Go through the data below and gather each line containing "about".

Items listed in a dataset
BEGIN

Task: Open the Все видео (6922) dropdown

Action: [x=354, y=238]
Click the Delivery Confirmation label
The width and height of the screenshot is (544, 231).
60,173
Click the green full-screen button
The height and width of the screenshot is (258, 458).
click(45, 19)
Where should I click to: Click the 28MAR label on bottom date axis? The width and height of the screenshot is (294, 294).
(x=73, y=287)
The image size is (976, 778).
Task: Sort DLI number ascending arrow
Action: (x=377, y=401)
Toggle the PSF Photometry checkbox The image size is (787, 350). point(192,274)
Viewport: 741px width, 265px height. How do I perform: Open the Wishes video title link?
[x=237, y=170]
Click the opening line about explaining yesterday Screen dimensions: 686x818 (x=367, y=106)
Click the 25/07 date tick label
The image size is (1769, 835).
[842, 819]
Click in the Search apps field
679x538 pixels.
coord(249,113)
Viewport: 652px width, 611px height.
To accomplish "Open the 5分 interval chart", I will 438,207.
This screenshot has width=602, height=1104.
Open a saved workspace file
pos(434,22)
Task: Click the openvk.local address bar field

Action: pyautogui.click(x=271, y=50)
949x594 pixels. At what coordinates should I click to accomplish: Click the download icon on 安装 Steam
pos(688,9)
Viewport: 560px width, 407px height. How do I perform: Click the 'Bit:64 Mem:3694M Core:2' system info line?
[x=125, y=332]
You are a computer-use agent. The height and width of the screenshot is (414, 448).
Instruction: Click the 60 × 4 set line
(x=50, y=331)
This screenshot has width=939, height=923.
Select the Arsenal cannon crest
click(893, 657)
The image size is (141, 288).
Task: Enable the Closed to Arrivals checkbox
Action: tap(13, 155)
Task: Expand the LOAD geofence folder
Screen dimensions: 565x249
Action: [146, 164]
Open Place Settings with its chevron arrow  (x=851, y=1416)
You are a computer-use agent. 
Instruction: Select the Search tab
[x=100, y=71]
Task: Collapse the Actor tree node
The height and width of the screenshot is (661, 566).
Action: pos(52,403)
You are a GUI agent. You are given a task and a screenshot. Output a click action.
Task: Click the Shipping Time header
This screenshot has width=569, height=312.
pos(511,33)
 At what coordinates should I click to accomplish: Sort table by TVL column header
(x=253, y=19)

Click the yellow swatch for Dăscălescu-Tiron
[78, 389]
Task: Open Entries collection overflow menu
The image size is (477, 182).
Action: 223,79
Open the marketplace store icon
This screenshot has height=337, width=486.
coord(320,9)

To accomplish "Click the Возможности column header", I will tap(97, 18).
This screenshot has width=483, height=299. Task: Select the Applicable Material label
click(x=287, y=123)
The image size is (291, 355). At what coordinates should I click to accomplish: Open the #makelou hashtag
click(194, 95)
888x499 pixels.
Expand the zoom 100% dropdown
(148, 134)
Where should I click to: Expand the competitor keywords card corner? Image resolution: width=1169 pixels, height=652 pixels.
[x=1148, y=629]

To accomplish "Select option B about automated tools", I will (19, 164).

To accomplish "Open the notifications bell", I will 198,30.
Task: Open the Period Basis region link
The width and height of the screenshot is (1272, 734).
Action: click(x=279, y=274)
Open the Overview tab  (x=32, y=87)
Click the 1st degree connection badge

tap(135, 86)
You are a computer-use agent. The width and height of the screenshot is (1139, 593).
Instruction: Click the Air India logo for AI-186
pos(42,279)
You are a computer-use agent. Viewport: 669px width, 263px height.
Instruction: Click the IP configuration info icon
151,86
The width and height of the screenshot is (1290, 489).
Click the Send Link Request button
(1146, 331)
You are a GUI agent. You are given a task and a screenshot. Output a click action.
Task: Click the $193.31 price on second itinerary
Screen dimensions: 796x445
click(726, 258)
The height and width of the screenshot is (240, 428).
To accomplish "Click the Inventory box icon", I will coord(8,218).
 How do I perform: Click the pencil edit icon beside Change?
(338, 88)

END

## OUTPUT OF THE EXERCISE
Click the opening line about explaining yesterday Screen dimensions: 686x818 (x=367, y=106)
To accomplish "Select option B about automated tools", I will (19, 164).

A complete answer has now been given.